Deadpool: The Campaign You Couldn’t Miss

The brilliant, unique, and quirky advertising tactics Deadpool’s marketing team came up with matched perfectly the main subject of the movie – Wade Wilson, an antihero who is mentally unstable and physically disfigured. The “Regenerating Degenerate” talks to himself, curses profusely, and has the special power of accelerated healing. He’s also an accomplished mercenary with physical prowess to match other, better-known superheroes.

20th Century Fox’s marketers had the creative freedom to take the Deadpool campaign and run with it. They showed audiences what happens when untapped advertising potential and wickedly creative minds come together. Fox introduced the nation to Deadpool with a nonstop, all-out blitz of advertisements and marketing campaigns – but instead of feeling forced and intrusive, ads were remarkably fresh and entertaining. The secret lies in the movie’s genius marketing team members, who understood the subject matter they were promoting 100%; they won by playing off of the character’s no-holds-barred personality.

Just like Deadpool himself, Fox’s advertisements ranged from weird to wild – but all of them hit the mark with audiences. Deadpool is famous for his tendency to break the fourth wall, talking directly to the audience. Fox took advantage of this character trait and wrote nearly all of the commercials from the viewpoint of Deadpool himself, breaking the fourth wall to talk to fans about 20th Century Fox and the upcoming movie.

◆ **WHAT THE TASK ASKS**: Transcribe the whole text about the Deadpool advertising campaign word for word. The material that comes next has no connection to the Deadpool marketing text.

Text and element location records
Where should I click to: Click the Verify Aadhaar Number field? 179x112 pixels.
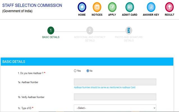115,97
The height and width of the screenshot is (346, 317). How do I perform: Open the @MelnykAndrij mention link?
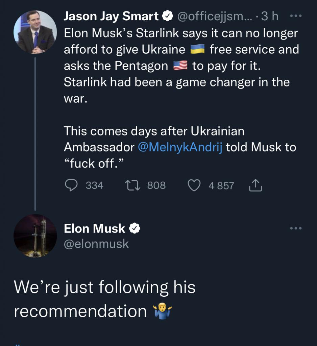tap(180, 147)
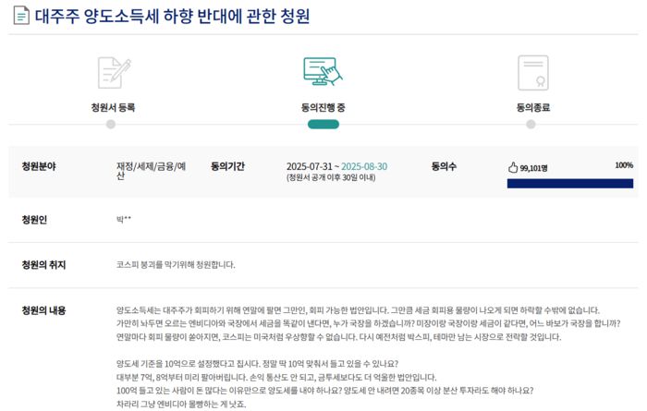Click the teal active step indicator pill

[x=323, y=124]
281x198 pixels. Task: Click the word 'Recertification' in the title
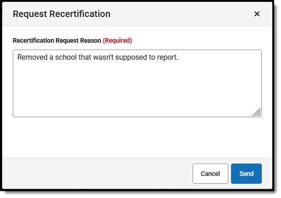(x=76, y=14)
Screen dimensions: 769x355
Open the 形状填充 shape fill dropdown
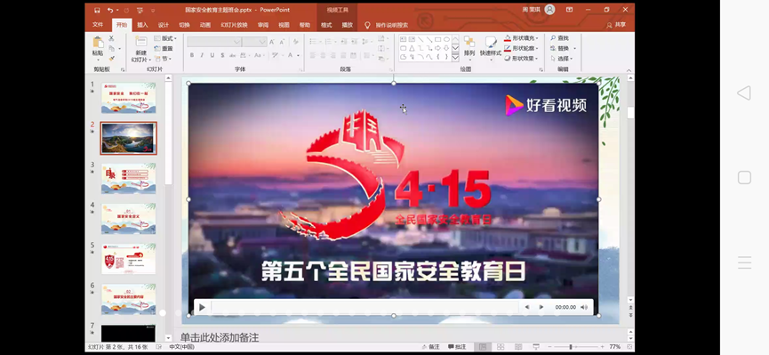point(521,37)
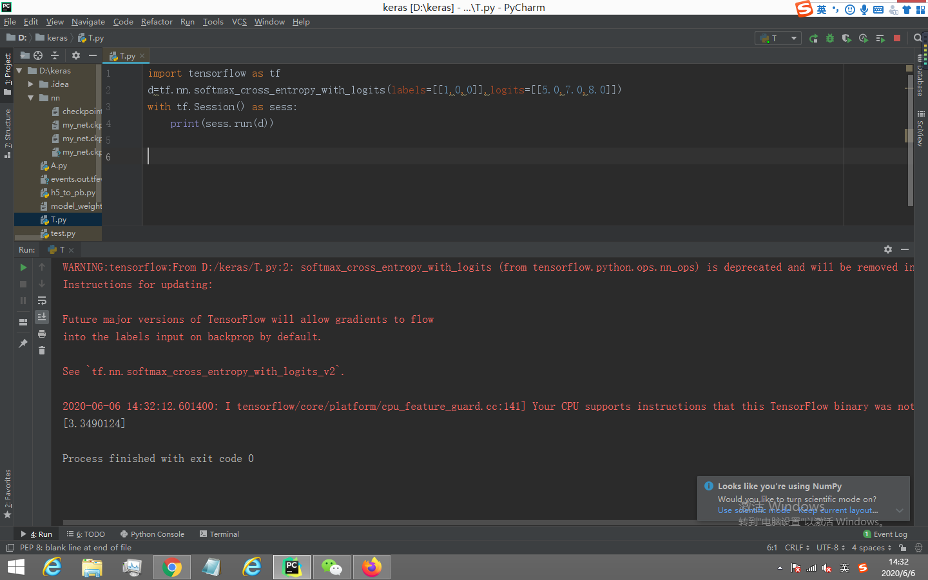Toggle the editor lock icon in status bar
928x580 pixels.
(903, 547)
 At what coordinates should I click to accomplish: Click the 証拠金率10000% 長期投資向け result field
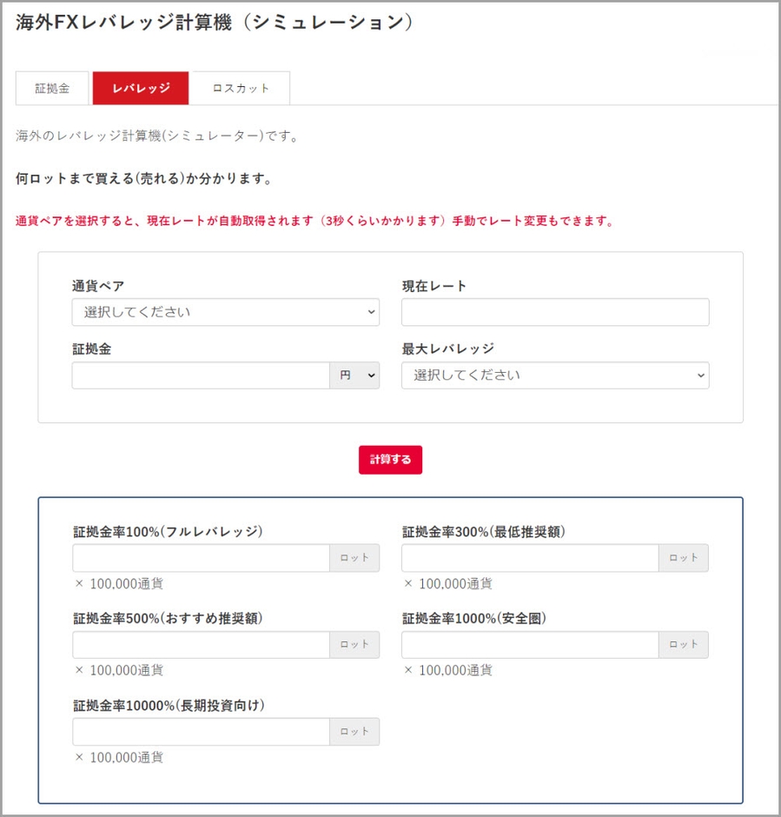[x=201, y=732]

◆ **FINISHED EXERCISE**:
Deadpool: The Campaign You Couldn’t Miss

The brilliant, unique, and quirky advertising tactics Deadpool’s marketing team came up with matched perfectly the main subject of the movie – Wade Wilson, an antihero who is mentally unstable and physically disfigured. The “Regenerating Degenerate” talks to himself, curses profusely, and has the special power of accelerated healing. He’s also an accomplished mercenary with physical prowess to match other, better-known superheroes.

20th Century Fox’s marketers had the creative freedom to take the Deadpool campaign and run with it. They showed audiences what happens when untapped advertising potential and wickedly creative minds come together. Fox introduced the nation to Deadpool with a nonstop, all-out blitz of advertisements and marketing campaigns – but instead of feeling forced and intrusive, ads were remarkably fresh and entertaining. The secret lies in the movie’s genius marketing team members, who understood the subject matter they were promoting 100%; they won by playing off of the character’s no-holds-barred personality.

Just like Deadpool himself, Fox’s advertisements ranged from weird to wild – but all of them hit the mark with audiences. Deadpool is famous for his tendency to break the fourth wall, talking directly to the audience. Fox took advantage of this character trait and wrote nearly all of the commercials from the viewpoint of Deadpool himself, breaking the fourth wall to talk to fans about 20th Century Fox and the upcoming movie.